> _Task description_: Reproduce all of the items below word for word, omitting the pictures.

> _Dataset content_:
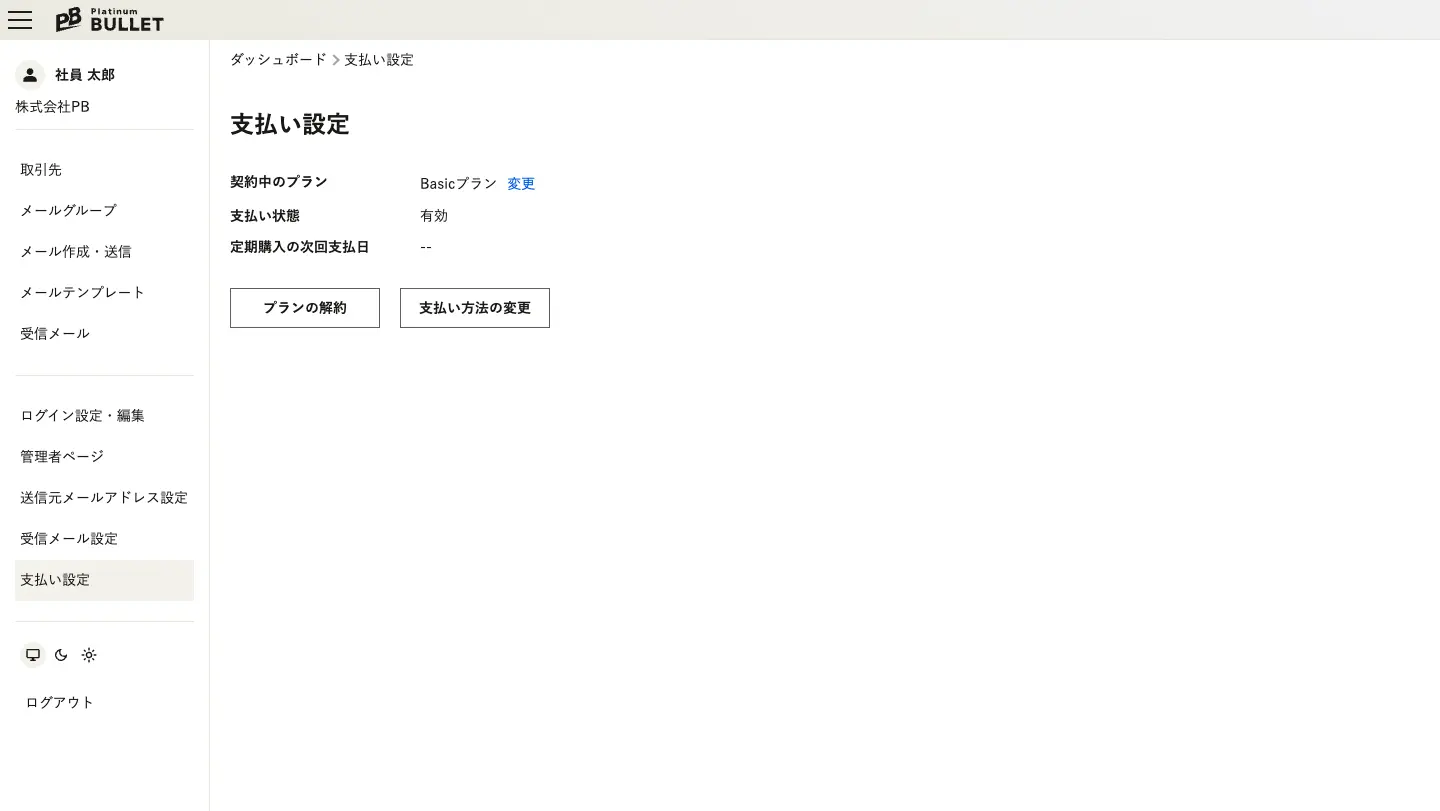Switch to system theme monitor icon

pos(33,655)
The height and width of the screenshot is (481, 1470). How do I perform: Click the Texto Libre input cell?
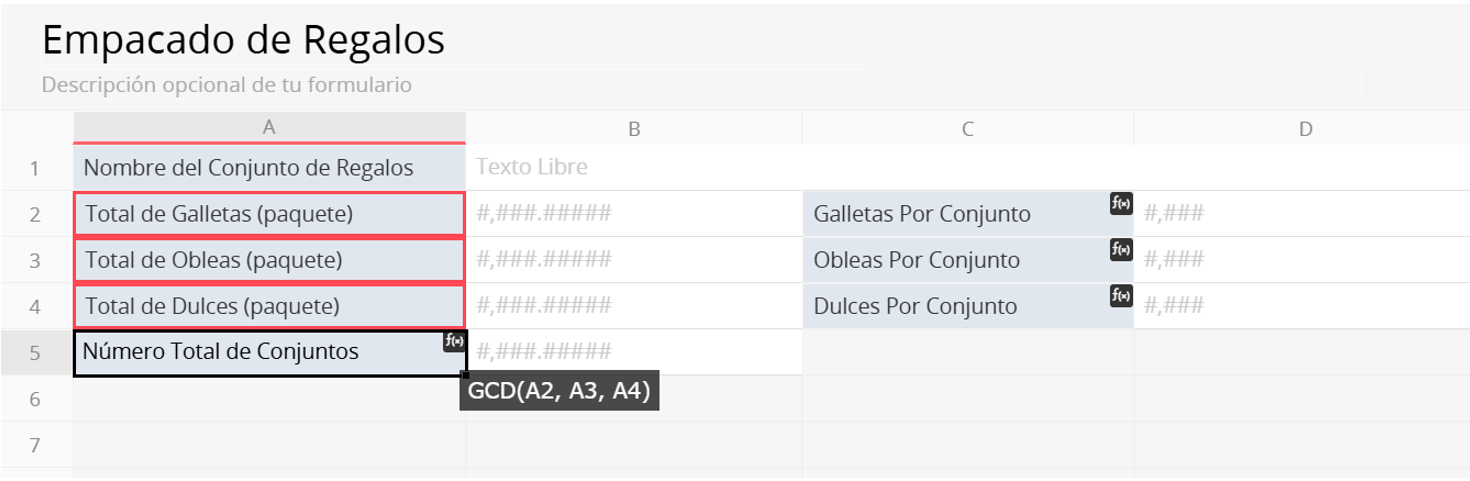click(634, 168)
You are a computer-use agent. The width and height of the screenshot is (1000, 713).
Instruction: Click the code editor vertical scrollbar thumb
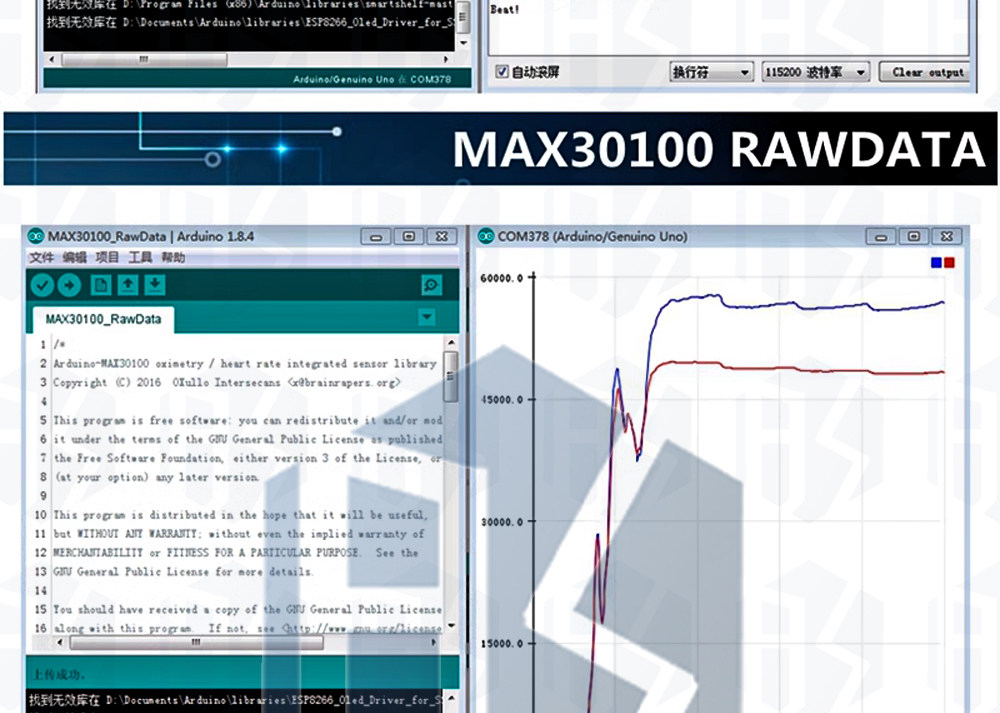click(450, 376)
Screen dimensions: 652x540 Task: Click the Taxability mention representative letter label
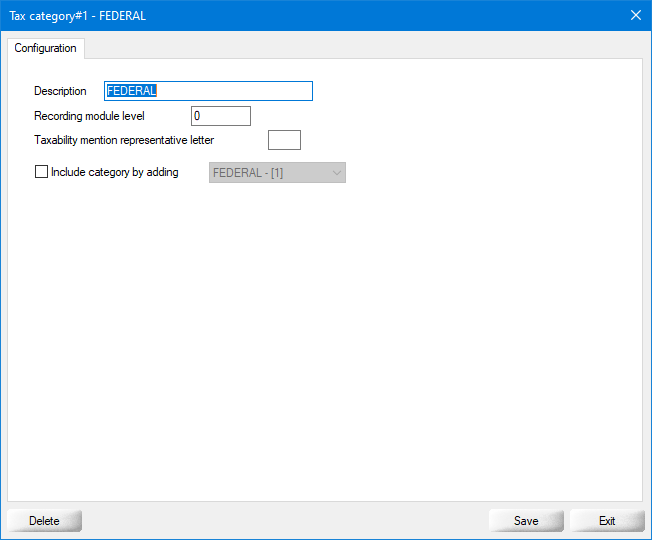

> _Answer_:
Switch to system theme monitor icon

pos(33,655)
The height and width of the screenshot is (481, 1470). How do I perform: Click the Texto Libre input cell?
click(634, 168)
You are a computer-use agent. The width and height of the screenshot is (1000, 713).
Instruction: Click the code editor vertical scrollbar thumb
click(450, 376)
Screen dimensions: 652x540 Task: Click the Taxability mention representative letter label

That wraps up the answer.